[[ Available records, beginning ]]

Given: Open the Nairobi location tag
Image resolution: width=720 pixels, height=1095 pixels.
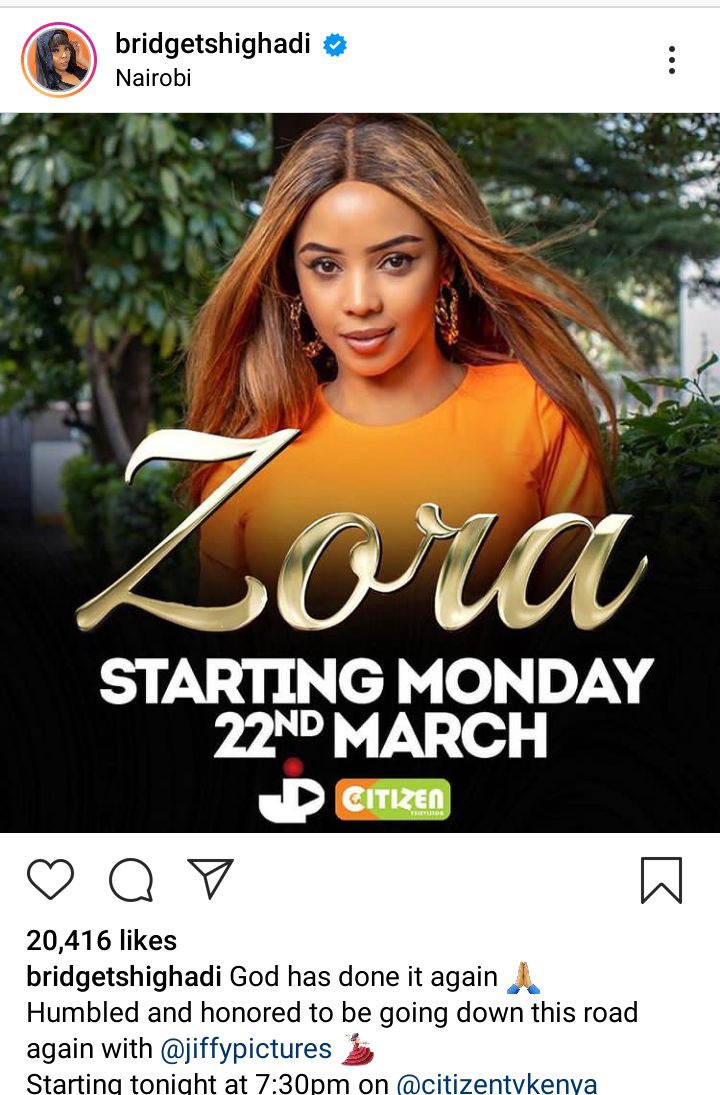Looking at the screenshot, I should coord(153,78).
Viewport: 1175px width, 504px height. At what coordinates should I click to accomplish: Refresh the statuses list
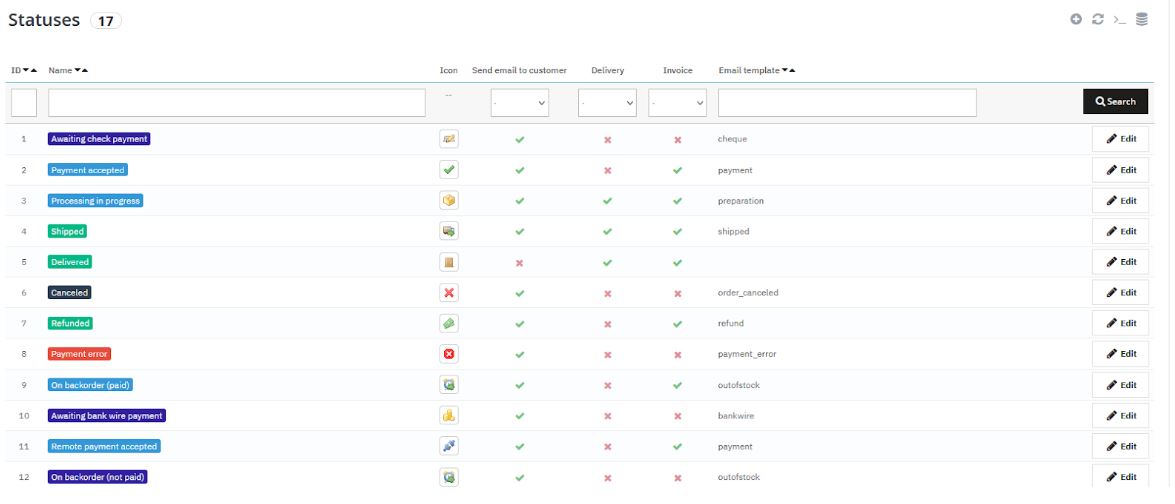pos(1098,19)
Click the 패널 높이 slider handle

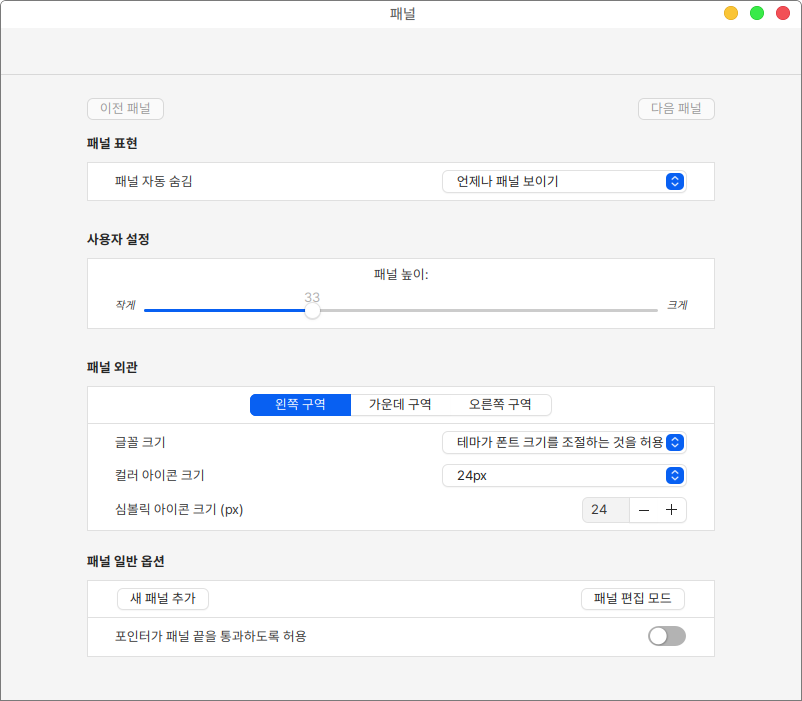(313, 311)
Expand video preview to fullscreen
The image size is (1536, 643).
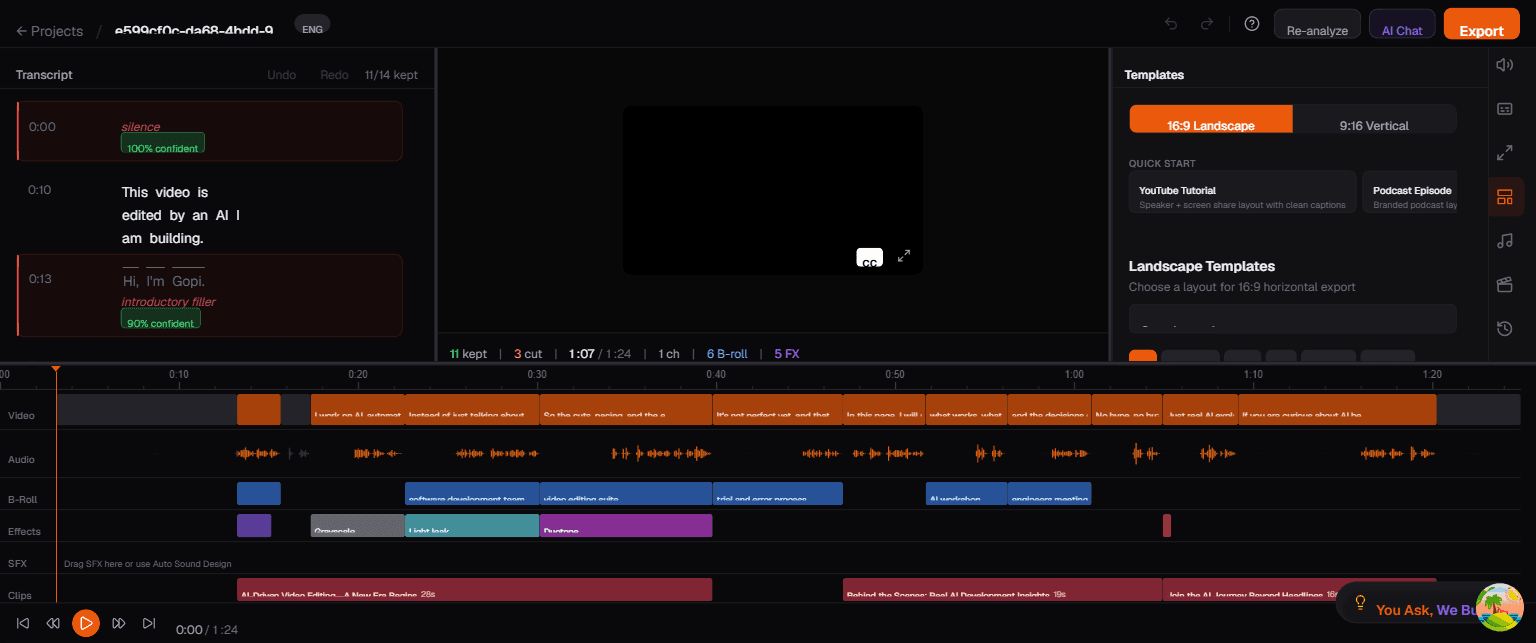pos(904,256)
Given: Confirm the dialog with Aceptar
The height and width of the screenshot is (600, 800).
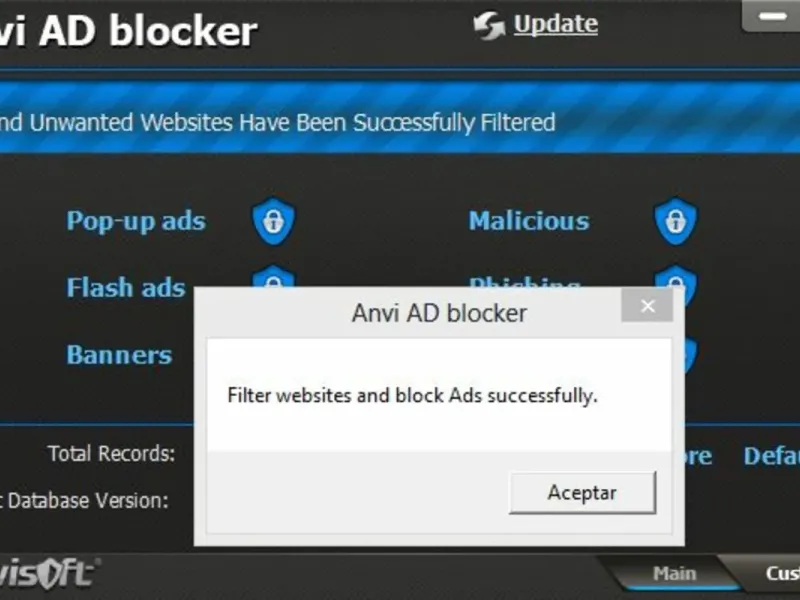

[[ Available records, end ]]

The records above should be written out exactly, and the images dropped.

Given: Open the Nairobi location tag
Image resolution: width=720 pixels, height=1095 pixels.
Looking at the screenshot, I should coord(153,78).
Viewport: 1175px width, 504px height. At what coordinates should I click to accomplish: Refresh the statuses list
pos(1098,19)
Click the 패널 높이 slider handle

(313, 311)
Expand video preview to fullscreen
The image size is (1536, 643).
pos(904,256)
Given: Confirm the dialog with Aceptar
The height and width of the screenshot is (600, 800).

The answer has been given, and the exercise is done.